SOURCE TEXT -
++++++++++++++++++++

Schoolchildren and tourists are still taught the story of the American Revolution primarily in terms of economic burdens. In London, the argument runs, the government wanted some recompense for the cost of expelling the French from North America in the Seven Years War, and of maintaining a 10.000 strong army to police the disgruntled Indians beyond the Appalachian mountains, who had tended to side with the French. The upshot was new taxes. On close inspection, however, the real story is one of taxes repealed, not taxes imposed.

(…) In January 1770 a new government in Britain, under the famously unprepossessing Lord North, lifted all the new duties except the one on tea. Still the protests in Boston continued.

Everyone has heard of the “Boston Tea Party” of 16 December 1773, in which 342 boxes of tea worth 10.000 pounds sterling were tipped from the East India tea ship Dartmouth into the murky waters of Boston harbour. But most people assume it was a protest against hike in the tax on tea. In fact the price of the tea in question was exceptionally low, since the British government had just given the East India Company a rebate of the much higher duty free and had to pay only the much lower American duty on arriving in Boston. Tea had never been cheaper in New England. The “Party” was organized not by irate consumers but Boston’s wealthy smugglers, who stood to lose out. Contemporaries were well aware of the absurdity of the ostensible reason for the protest. “Will not posterity be amazed”, wrote one sceptic, “when they are told that the present distraction tool its rise from the parliament’s taking off a shilling duty on a pond of tea, and imposing three pence, and call it a more unaccountable phrenzy, and more disgraceful to the annals of America, than that of the witchcraft?”

++++++++++++++++++++

SUPPLIED INFORMATION -
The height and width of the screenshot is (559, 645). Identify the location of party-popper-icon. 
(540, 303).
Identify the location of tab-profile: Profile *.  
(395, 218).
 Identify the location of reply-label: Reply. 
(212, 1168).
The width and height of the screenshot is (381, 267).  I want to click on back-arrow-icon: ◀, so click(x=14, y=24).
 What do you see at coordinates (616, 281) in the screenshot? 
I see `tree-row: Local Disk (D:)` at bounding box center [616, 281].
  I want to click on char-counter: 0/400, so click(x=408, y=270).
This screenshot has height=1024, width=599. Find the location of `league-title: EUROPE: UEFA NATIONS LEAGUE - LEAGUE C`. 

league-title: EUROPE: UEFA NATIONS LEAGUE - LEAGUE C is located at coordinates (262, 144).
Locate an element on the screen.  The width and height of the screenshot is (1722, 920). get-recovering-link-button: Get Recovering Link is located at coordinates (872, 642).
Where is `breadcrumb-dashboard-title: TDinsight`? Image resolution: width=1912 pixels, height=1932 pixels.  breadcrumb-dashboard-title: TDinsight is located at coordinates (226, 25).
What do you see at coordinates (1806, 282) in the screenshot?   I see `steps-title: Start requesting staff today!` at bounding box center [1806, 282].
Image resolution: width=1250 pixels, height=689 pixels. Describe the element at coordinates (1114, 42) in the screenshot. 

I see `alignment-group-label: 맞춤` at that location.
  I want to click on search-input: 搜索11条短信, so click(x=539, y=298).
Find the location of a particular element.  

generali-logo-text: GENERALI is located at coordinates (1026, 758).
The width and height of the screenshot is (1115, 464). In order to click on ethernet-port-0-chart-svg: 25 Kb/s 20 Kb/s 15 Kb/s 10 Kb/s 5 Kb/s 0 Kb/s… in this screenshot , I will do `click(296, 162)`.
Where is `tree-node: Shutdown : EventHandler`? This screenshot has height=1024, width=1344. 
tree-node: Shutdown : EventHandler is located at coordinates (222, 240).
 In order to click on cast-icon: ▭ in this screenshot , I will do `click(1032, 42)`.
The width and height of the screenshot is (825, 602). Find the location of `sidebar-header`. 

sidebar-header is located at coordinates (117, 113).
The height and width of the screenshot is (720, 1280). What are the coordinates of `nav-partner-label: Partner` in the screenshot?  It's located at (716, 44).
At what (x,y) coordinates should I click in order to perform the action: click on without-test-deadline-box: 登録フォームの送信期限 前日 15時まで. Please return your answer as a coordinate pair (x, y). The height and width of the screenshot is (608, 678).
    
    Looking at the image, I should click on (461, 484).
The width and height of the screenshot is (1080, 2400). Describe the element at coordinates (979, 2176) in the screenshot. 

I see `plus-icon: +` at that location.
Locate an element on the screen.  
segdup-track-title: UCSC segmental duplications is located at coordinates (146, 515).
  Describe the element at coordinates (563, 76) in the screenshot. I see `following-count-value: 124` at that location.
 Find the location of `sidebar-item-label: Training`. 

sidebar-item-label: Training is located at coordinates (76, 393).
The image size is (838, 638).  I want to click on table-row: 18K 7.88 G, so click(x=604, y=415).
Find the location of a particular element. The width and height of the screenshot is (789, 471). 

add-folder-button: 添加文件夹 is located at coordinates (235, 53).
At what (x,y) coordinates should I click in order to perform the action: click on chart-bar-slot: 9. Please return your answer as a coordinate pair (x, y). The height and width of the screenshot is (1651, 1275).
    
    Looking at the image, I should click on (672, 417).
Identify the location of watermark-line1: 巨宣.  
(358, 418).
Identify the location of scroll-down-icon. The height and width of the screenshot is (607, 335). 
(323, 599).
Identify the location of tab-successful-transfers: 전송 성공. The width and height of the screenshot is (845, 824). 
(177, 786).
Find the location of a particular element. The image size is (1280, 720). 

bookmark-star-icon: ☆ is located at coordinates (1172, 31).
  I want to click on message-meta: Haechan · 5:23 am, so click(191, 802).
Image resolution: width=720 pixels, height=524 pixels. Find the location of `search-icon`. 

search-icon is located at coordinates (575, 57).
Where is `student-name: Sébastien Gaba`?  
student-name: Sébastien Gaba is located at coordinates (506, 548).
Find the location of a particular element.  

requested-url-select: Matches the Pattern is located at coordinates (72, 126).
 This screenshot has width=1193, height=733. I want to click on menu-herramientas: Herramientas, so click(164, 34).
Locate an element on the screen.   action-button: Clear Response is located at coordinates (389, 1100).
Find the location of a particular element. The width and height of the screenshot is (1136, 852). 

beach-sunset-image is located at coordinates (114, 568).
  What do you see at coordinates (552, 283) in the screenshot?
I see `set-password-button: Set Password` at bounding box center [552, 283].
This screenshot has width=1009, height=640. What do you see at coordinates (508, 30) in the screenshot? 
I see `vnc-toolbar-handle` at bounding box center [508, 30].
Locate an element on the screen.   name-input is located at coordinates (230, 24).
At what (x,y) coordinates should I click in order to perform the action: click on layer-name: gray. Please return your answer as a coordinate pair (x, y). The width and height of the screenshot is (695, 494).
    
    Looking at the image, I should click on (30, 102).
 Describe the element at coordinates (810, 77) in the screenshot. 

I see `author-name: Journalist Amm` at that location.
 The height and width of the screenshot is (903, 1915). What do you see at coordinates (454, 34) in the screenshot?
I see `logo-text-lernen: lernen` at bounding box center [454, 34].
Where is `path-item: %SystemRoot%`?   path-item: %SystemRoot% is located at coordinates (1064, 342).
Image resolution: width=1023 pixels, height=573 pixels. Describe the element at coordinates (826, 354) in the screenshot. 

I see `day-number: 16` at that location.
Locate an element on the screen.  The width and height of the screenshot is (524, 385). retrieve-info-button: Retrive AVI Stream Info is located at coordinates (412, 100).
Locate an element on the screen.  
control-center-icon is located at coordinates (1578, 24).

++++++++++++++++++++

WORK ITEM A - Please reproduce the passage on the American Revolution word for word, starting at the words that contain "Schoolchildren and tourists" and ending after "in Boston continued.".
WORK ITEM B - According to the passage on the American Revolution, how many boxes of tea were dumped into Boston harbor during the Boston Tea Party?
The data here was drawn from a different source than the passage on the American Revolution.

WRITTEN REPLY A -
Schoolchildren and tourists are still taught the story of the American Revolution primarily in terms of economic burdens. In London, the argument runs, the government wanted some recompense for the cost of expelling the French from North America in the Seven Years War, and of maintaining a 10.000 strong army to police the disgruntled Indians beyond the Appalachian mountains, who had tended to side with the French. The upshot was new taxes. On close inspection, however, the real story is one of taxes repealed, not taxes imposed.

(…) In January 1770 a new government in Britain, under the famously unprepossessing Lord North, lifted all the new duties except the one on tea. Still the protests in Boston continued.

WRITTEN REPLY B - 342 boxes